Maintaining a commitment to veganism involves changes to the way we eat, drink and shop, however it can also influence our relationships.
With Australia’s plant based community constituting 8.7% of the population, many vegans will find themselves dating an omnivore at some point.
When personal principles are at odds, arguments are more likely to occur, and it’s not uncommon to feel alone or frustrated when others don’t share our views.
Developing a new relationship, or nurturing an existing one, is still one of the most rewarding experiences that life has to offer.
For this reason, we’ve rounded up some of the most valuable insights from vegans who’ve managed successful relationships with their omnivore partners:
1. Gently does it
Vegans are passionate about animal rights and environmental issues, but kindness and respect are also at the core of our value set.
For this reason, it’s often wise to educate our loved ones about vegan topics at a gentler pace that suits individual needs.
“My boyfriend went from meat with every meal to eating almost completely vegan inside the house”, explains Lindsey S, a vegan who gave us permission to share her experiences.
“He agreed to watch Earthlings with me to understand why I went vegan, and from there he started eating less meat”.
“I let it be completely his decision and I never say anything when he strays – not pushing is the key”.
Lindsey S adds that she would not want her partner to feel pressured into veganism, and believes the focus should be on educating and supporting one another.
2. Shop your way
The grocery store can present a hotbed of conflict between vegans and omnivores, however there are ways to make shopping work for the entire household.
‘Veganizing’ your partner’s favourite foods is one way to introduce plant based groceries in a non-confronting manner.
Sandra, another vegan interviewed, said that plant based groceries prompted her husband to realise that animal products are not a necessity.

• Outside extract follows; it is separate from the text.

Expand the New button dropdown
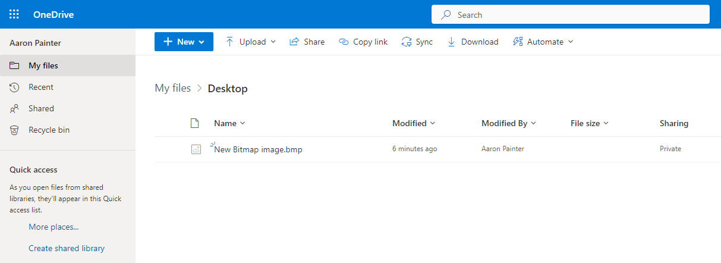721x263 pixels. pyautogui.click(x=201, y=42)
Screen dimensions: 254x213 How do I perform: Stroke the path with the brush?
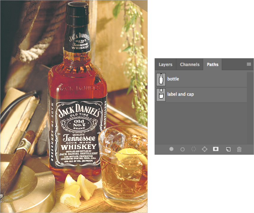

“He usually just ate what I ate, and that’s what slowly started to take hold because he couldn’t believe how much like the real thing some of the substitutes were”, Sandra says.

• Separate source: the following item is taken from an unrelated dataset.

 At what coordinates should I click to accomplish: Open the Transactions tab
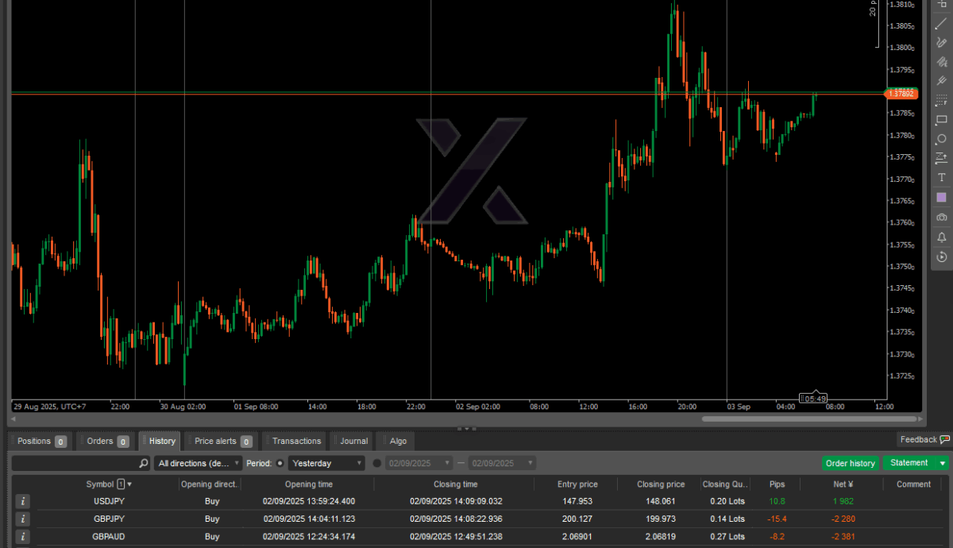click(x=295, y=441)
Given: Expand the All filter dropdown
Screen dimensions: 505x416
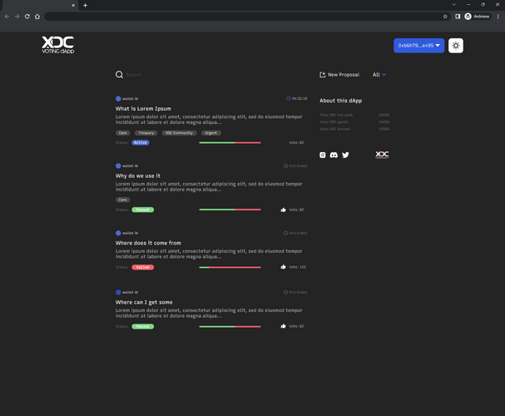Looking at the screenshot, I should point(379,75).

If your partner is not open to trying plant based groceries, independent shopping may be the most suitable approach.
“I just can’t bring myself to buy animal products in the grocery store”, says Christine, whose husband instead does his own shopping online.
3. Have fun at mealtimes
Mealtimes can present a similar challenge for vegans and omnivores, however adopting a fun and playful attitude can help overcome this.
Lindsey A uses a ‘one bite rule’, which prompts her partner to taste every plant based meal, and reduces tension at mealtimes.
“Picky tastes can be relaxed, and over time my boyfriend has become way more open to trying things he never would have before”, Lindsey A says.
Sandra agrees, saying that serving regular plant based meals made her husband question, “Why would anyone choose to eat an animal when they don’t have to?”
4. Respect goes both ways
Respect is at the centre of every healthy relationship, and establishes patterns for ongoing communication and behaviour.
“It is important to respect and support the choices of your partner, even when your partner seems to be making ‘bad’ choices”, explains Dan, another vegan interviewed.
“There’s a tendency to try and bully others to conform to what you believe to be optimal – it takes a sense of perspective to allow others to discover what works best for them”.
In relationships between vegans and omnivores, respect will sometimes involve accepting that other viewpoints will not always align with our own.
As Dan puts it, “[people] can believe and act however they want without my judgement, so long as the person’s action does not interfere with my freedom”.
5. Celebrate the small stuff
Recognising the progress you have shared as a couple is often more beneficial than expecting change to happen overnight.
“Celebrate the small victories… For example, cow’s milk is no longer a thing in our home”, says Lindsey A.
“It is important to remember that every reduction in meat is something to be appreciated”.
Choosing to respect individual differences can in fact provide the foundation for a stronger, more tolerant relationship.
As Andrea E puts it, “My husband hasn’t become vegan, but he’s become a lot closer to one since we’ve been together, and has agreed to raise our child vegan”.
“Don’t nag, just be an example of a happy, healthy vegan”.